When Nintendo said last month that the new Legend of Zelda game will be the focus of its E3 2016 presentation, the company meant it. Not only will Zelda be the only Nintendo game on the show floor, but it seems Nintendo won't be airing a Nintendo Direct video presentation about any of its upcoming games.
Nintendo outlined its E3 plans in a press release distributed on May 5. The press release, which is posted on Nintendo's press site and is therefore password-protected, makes no mention of a Nintendo Direct video presentation.
To be clear, there's nothing on the press release blatantly stating Nintendo won't have a Nintendo Direct presentation at this year's E3 (we reached out to Nintendo for confirmation one way or the other, but at the time of this writing, we haven't received a response). However, the press release states Nintendo will kick off its E3 show at 9 a.m. PT on June 14, during which Nintendo of America president Reggie Fils-Aime will introduce a Nintendo Treehouse: Live dedicated to the new Legend of Zelda title.
According to the release, "This will be the world’s first in-depth look at the game, which will also include commentaries by Nintendo developers." The presentation will be viewable on Nintendo's Twitch and YouTube channels, as well as Nintendo's E3 site, which is already decorated for the occasion (notice the Sheikah symbol in the loading graphic? Hmmm).
This appears to be one of those instances where silence speaks volumes.

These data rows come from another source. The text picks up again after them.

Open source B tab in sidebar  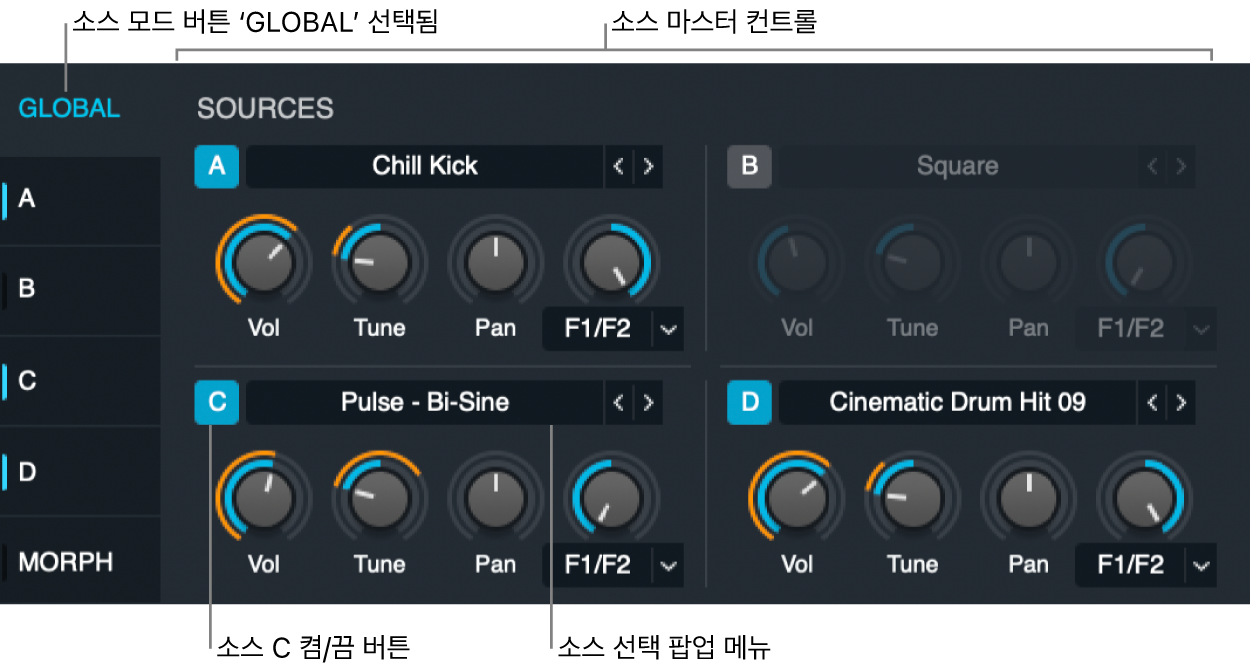pos(80,290)
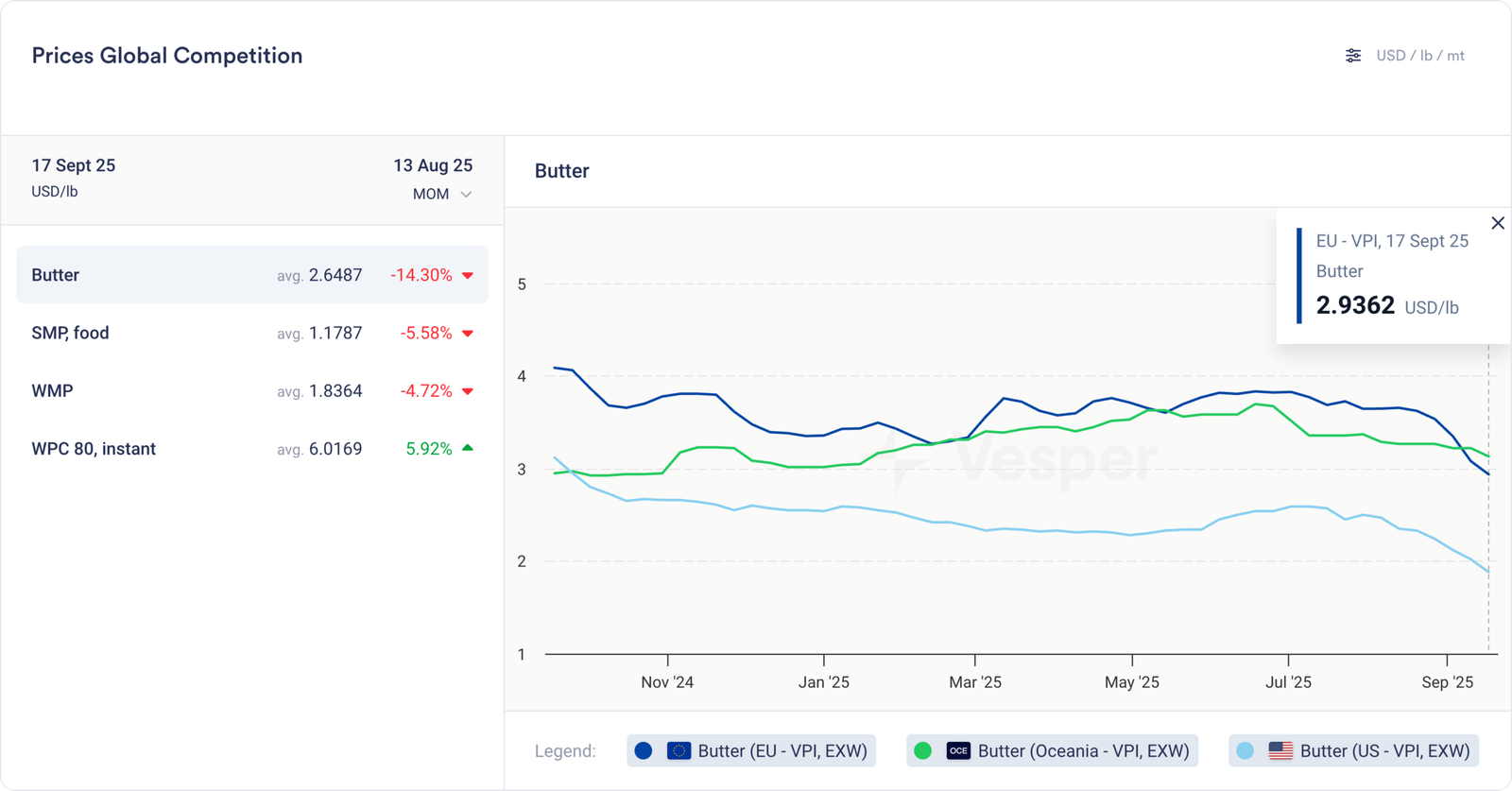This screenshot has height=791, width=1512.
Task: Click red down arrow on WMP row
Action: pyautogui.click(x=468, y=391)
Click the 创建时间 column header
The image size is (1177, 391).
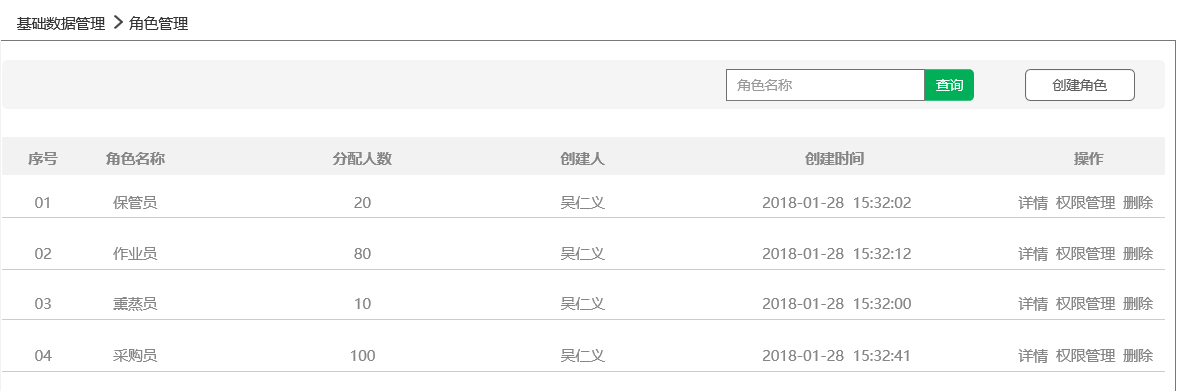tap(835, 158)
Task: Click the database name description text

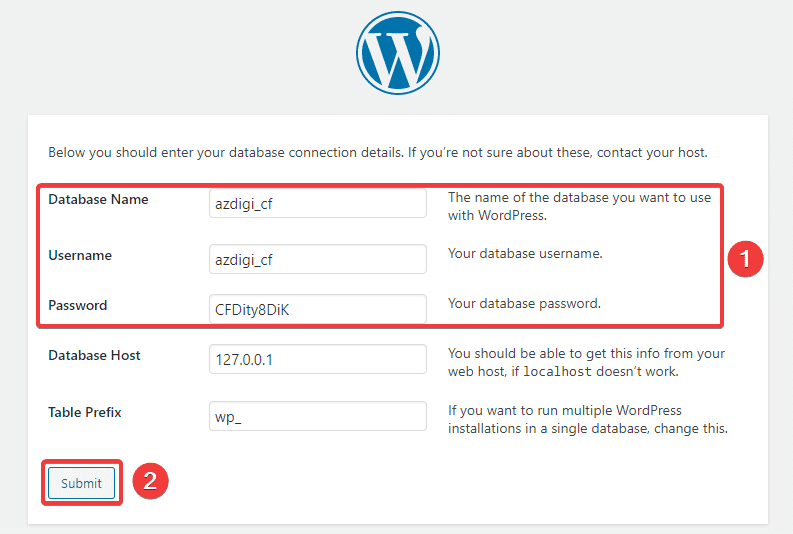Action: click(579, 206)
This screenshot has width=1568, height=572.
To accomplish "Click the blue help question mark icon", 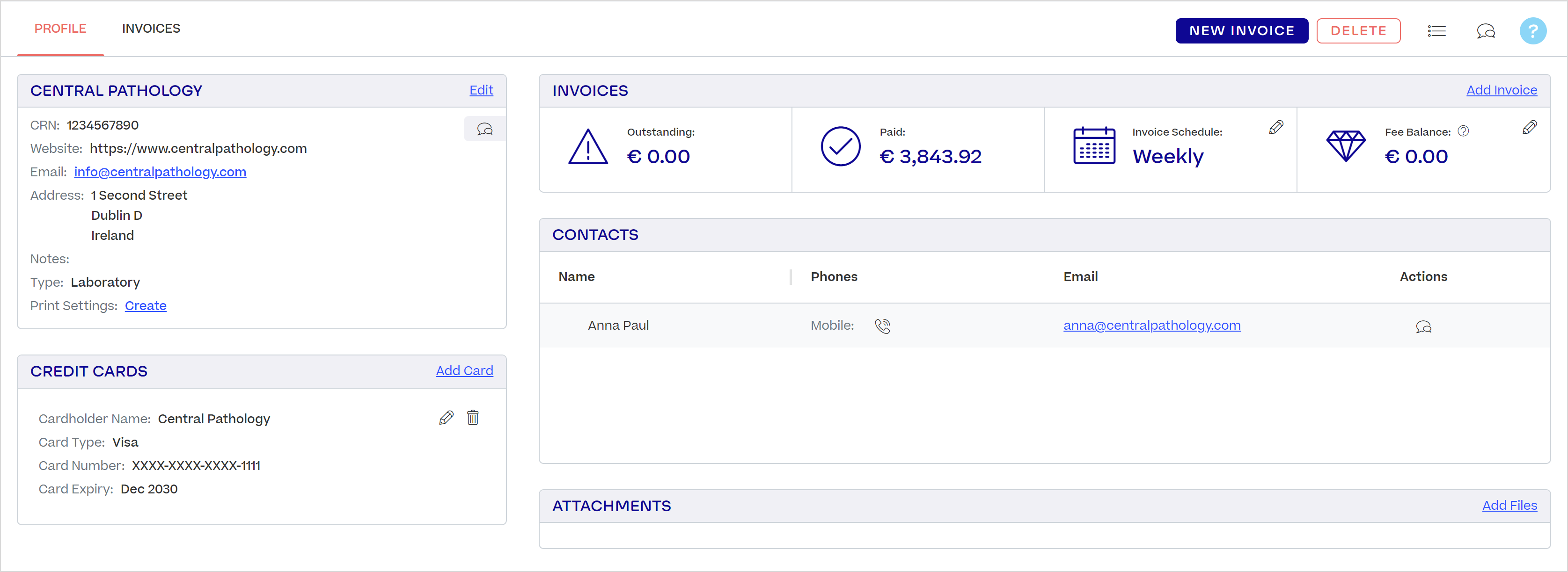I will point(1533,31).
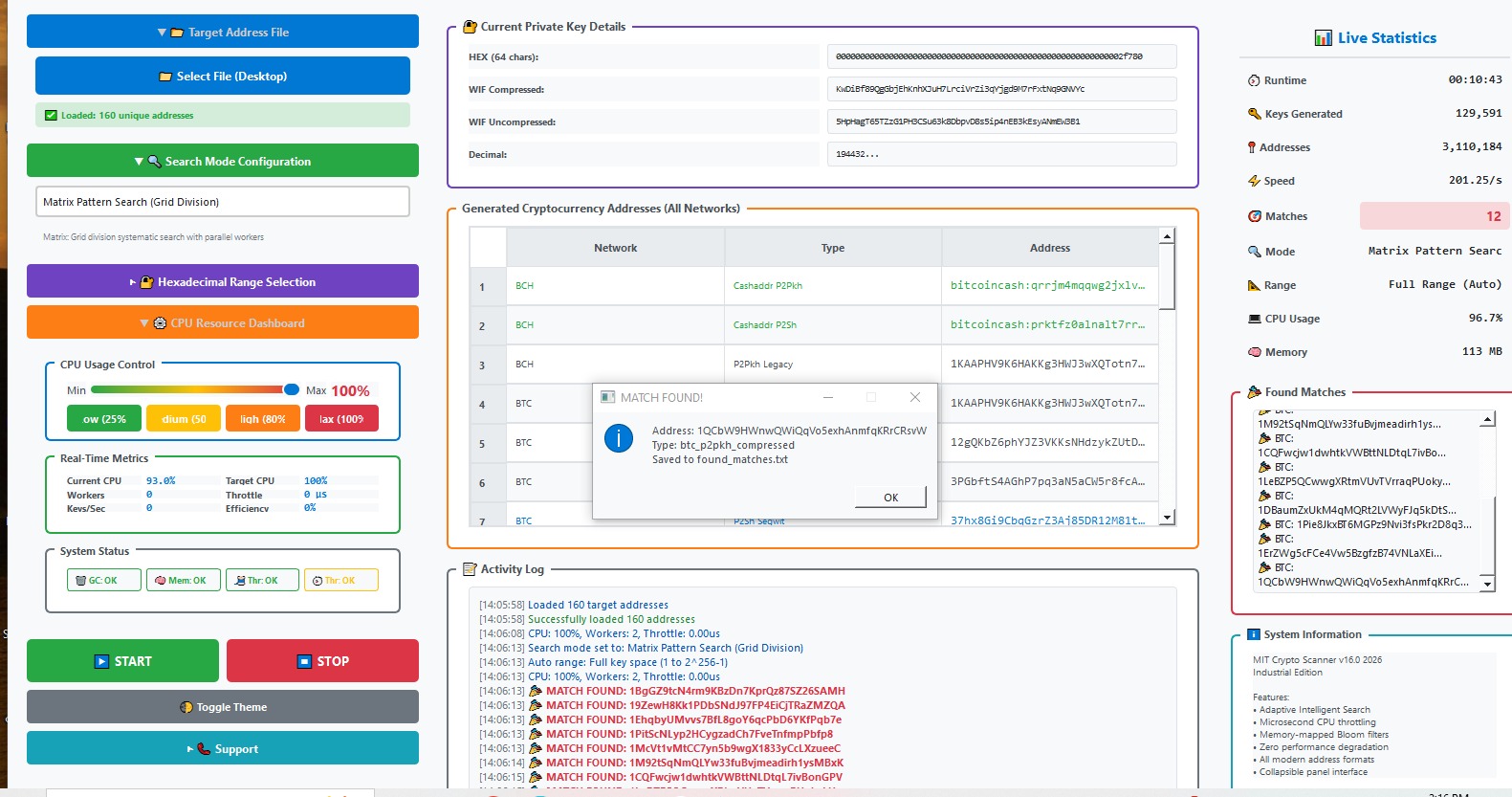Click the Activity Log notepad icon
Image resolution: width=1512 pixels, height=797 pixels.
click(470, 569)
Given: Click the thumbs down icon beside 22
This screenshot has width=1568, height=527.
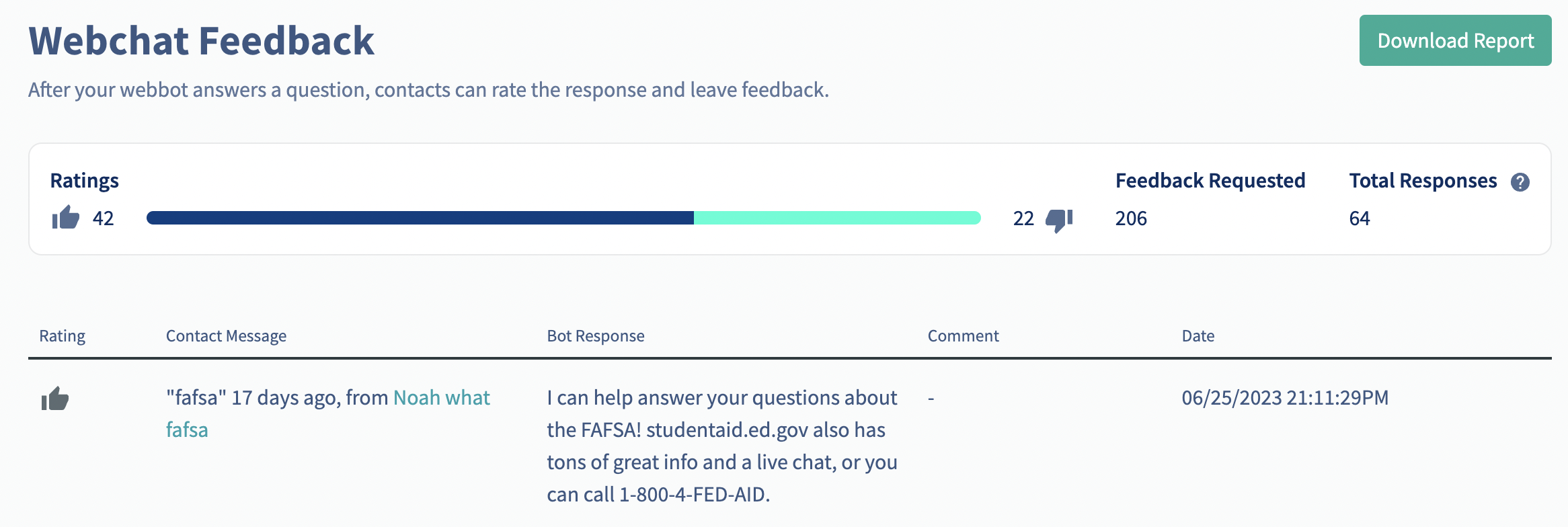Looking at the screenshot, I should (x=1060, y=220).
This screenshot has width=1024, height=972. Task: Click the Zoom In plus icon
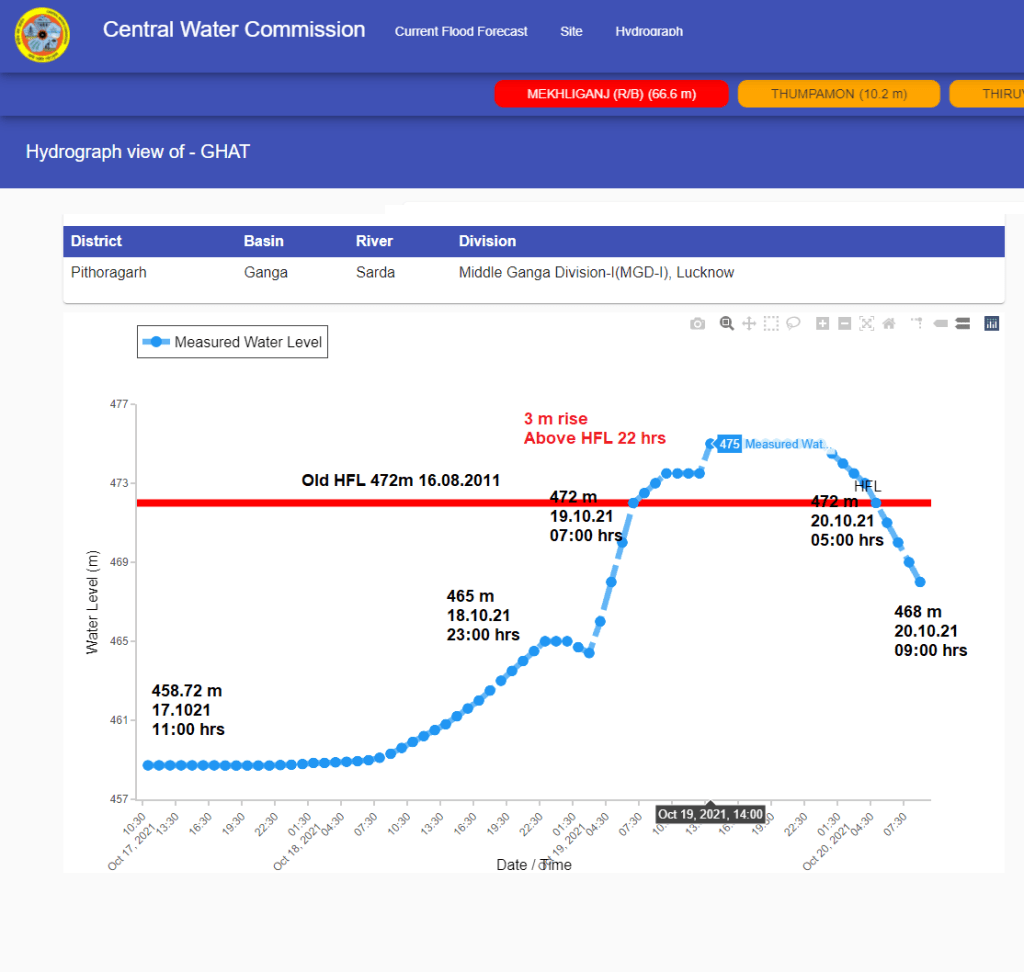(x=822, y=324)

On one hand, it's not surprising. When Nintendo confirmed we won't see the NX or any of its games at E3 2016, that automatically lopped a lot of content from its potential presentation. Like a Venusaur storing energy for a Solar Beam attack, Nintendo is seemingly "skipping a turn" to blast us with a barrage of NX news on its own terms (e.g. at its own NX reveal, which is supposed to happen sometime later this year).
It's still disappointing to learn we probably won't see an E3-centric Nintendo Direct this year, though. People were understandably surprised when Nintendo first proposed the live video broadcast in lieu of a traditional presentation at LA's Nokia Theatre in 2013. There was doubt the company would be able to compete with Sony and Microsoft's E3 press conferences.
The 2013 show had some connectivity issues, but the subsequent 2014 and 2015 broadcasts generated a lot of excitement. Stuffy lists of statistics and sweaty live presentations of games gave way to jokes and puppet shows. Even if you believe the content was lacking in Nintendo's 2015 E3 presentation, you can't argue we're richer for having witnessed the antics of Muppet versions of Miyamoto, Iwata, and Fils-Aime.
But to be fair to Nintendo, it doesn't have a lot of time for goofy fun right now. It's at an important crossroads, and a wrong turn can mean big problems. Right now, Nintendo feels sealed-up and silent, but not in a bad way. There's no mistaking that it's very hard at work, and E3 extravagance will have to wait.
"But what's more important than E3?"
Quite a bit at this juncture. E3 isn't dying, but it's slimming down. In fact, the success of the Nintendo Direct E3 presentations are golden proof that not all hype is gestated in an auditorium full of journalists. Nintendo's downsized E3 presence isn't ideal, but if it had to happen, this is a good year in which to trim the fat.
All that said, there's still one big question mark remaining: Pokémon Sun and Pokémon Moon. It looks like these mysterious Nintendo 3DS titles -- which Nintendo is doubtlessly hoping will make it some cash this holiday season -- won't show up at E3 2016 either.
Seems we can expect news about Pokémon Sun and Pokémon Moon early next week, however. Nintendo will probably parse out information about the games on its own schedule, much like how it intends to handle its NX reveal.
No matter what happens, Nintendo is always going to be Nintendo. It's a frustrating time to be a Nintendo fan, but it's also an exciting one.